Conon Bridge Primary pupils, Abigail and Josh Fraser helped Highland Councillor David Alston and Play Development Officer, Malina MacDonald, the strategy’s author, to launch “All To Play For” by demonstrating child’s play in its most natural way - climbing a tree.
The Play Strategy acknowledges public agency responsibilities to ensure Highlands children can exercise their fundamental human right to play, as stated in the United Nations Convention on the Rights of the Child.
The strategy sets out an action plan devised in partnership with key Highland Council, NHS and Voluntary Organisation personnel. It will meet six key objectives:
• Promoting A Child/Family Friendly Ethos In Highland
• Ensuring Consultation With Children
• Access To Play For All Children
• Incorporating Appropriate Challenge In Play
• Encouraging Outdoor Play
• Encouraging Community Involvement In The Development Of Play Areas
Councillor Alston said: “We know that play positively affects a child’s health in numerous ways, but the amount and quality of play our children experience is being significantly reduced for many reasons, which include perceived ‘stranger danger’, road traffic and concerns about bullying.
“Due to the constant fear of litigation, play equipment is all too often ‘dumbed-down’ to such a degree that children find it boring and seek excitement elsewhere. Worse still they may not seek challenge anywhere and we’re then in danger of producing ‘cotton wool kids’ who are timid, have little resilience, judge risk poorly and underachieve in life as a result. We are all aware of the soaring child obesity rate in Scotland and increasing play opportunity is an ideal solution to get children burning more calories.

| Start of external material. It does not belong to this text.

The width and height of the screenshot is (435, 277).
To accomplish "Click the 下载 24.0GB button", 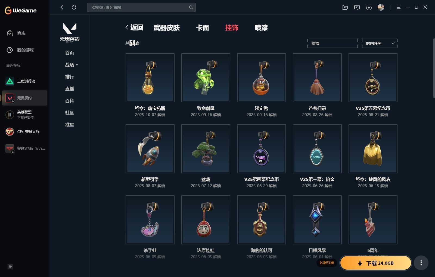I will [x=376, y=263].
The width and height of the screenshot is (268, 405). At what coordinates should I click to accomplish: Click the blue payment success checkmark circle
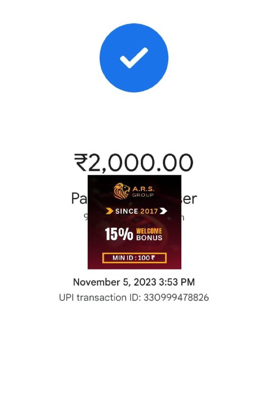tap(134, 58)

“The Highland Play Strategy addresses these concerns and points the way forward to us all to ensure that our children’s rights to play are met.”
Malina MacDonald said: “It’s important to ensure that the right to play is firmly placed in our children’s hands. We must foster in them the independence and confidence to take risks, use their imagination, and consequently become more resilient individuals as a result. Adults should not be afraid to increase the opportunities for free/unsupervised play as evidence shows that children can only benefit.”
The Highland Play Strategy – “All to Play For” can be found on the Integrated Children’s Services website: www.forhighlandschildren.org Copies will also be distributed to all Highland Primaries, pre-school providers and relevant personnel.